In functional components, we can achieve local observable properties and computed getters using the useLocalObservable hook.
Class components vs functional (w/ hooks)
New components should use functional style. Refactor when you can.
Almost all components should be made observers.. This allows Mobx to isolate renders in leaf components without needlessly re-rendering parents.
We are stuck on Bootstrap 3.4.1 (documentation). Upgrading to 4 would be a herculean task and I don't see any reason to do it. We use React-Bootstrap which gives us some interactive component (e.g. dialogs and tabs). You can either use these components or, when you want more control and customization, just use Bootstrap markup.
We adopted CSS modules a couple years after starting project so there is still a lot of legacy CSS (SASS actually). CSS modules allow us to avoid name collisions without having to adopt painful class name conventions. You know you are using CSS modules when you are editing a file [name].module.scss
. Be aware that you have to import these into your components and then reference them in className attributes. Also, be aware that your classes will be munged on output. This is how uniqueness is enforced. But it means you won't see your nice human-readable class names in the DOM.

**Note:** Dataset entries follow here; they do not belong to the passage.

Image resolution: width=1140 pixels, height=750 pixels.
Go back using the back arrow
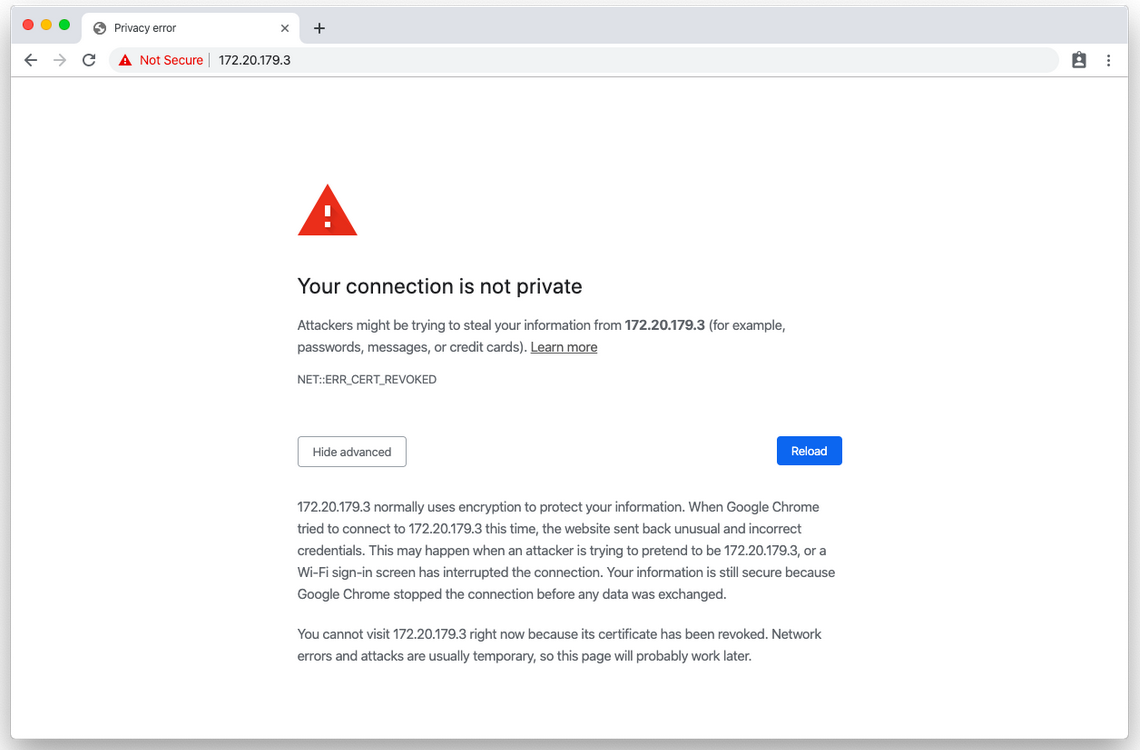pyautogui.click(x=31, y=60)
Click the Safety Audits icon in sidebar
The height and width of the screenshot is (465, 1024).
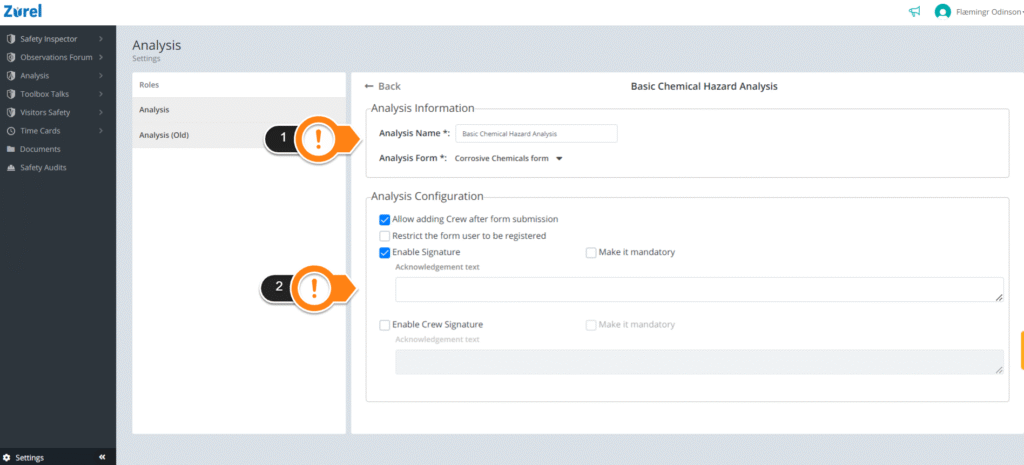point(10,167)
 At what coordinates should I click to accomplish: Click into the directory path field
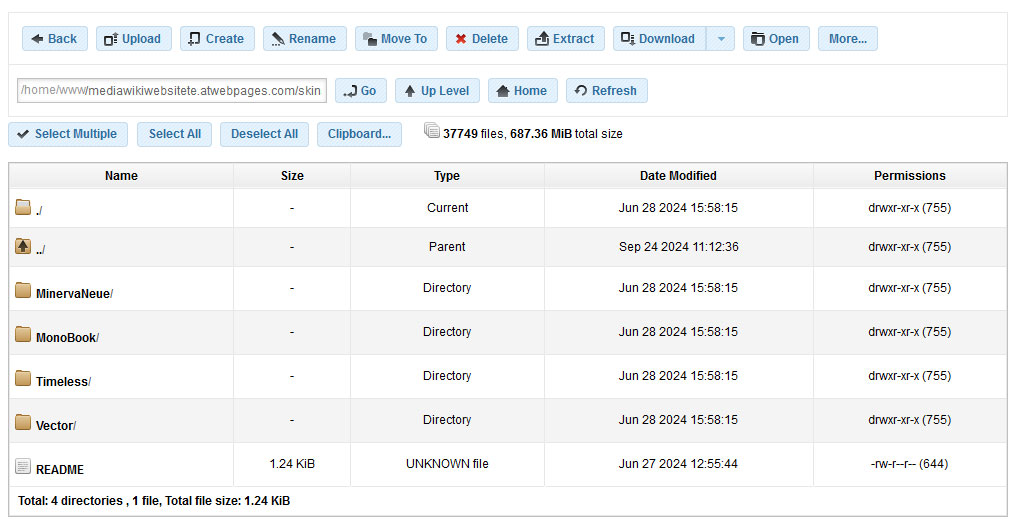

The idea of functional programming is to isolate your business logic in easily-tested, pure functions which are then invoked by control code responsible for execution flow and state mutation.
As a rule of thumb, avoid for loops (do while, etc). Instead use operations like map/reduce/filter which can be chained. Use Lodash when necessary.
No:
const output = [];
for (i=0;i>arr.length;i++) {
if (arr[i].type === SOMETYPE) {
output.push({ name: arr[i].first + ' ' + arr[i].last });
}
}
Yes:
const output = arr.filter(el=>el.type === SOMETYPE)
.map(el=>{ return { name: el.first + ' ' + el.last } })
Data loading should be done in remoteData (a factory for MobxPromise). MobxPromise models the state of loading process (isPending, isComplete, isError, result).
We strive to never reference result property unless we've checked that isComplete is true. It would be nice if typescript could do this for us, in the way that it does e.g. for undefined, but it cannot.
You want to check loading status of your promises (this is what actually fires the loading process) outside of your feature components so that you can show either the loading spinner OR the feature. This is analogous to React's Suspense system. This allows your feature components to avoid knowledge of loading state. They can accept the data as properties.
Use MobxView to load multiple MobxPromises (remoteData) and handle their loading state in the aggregate.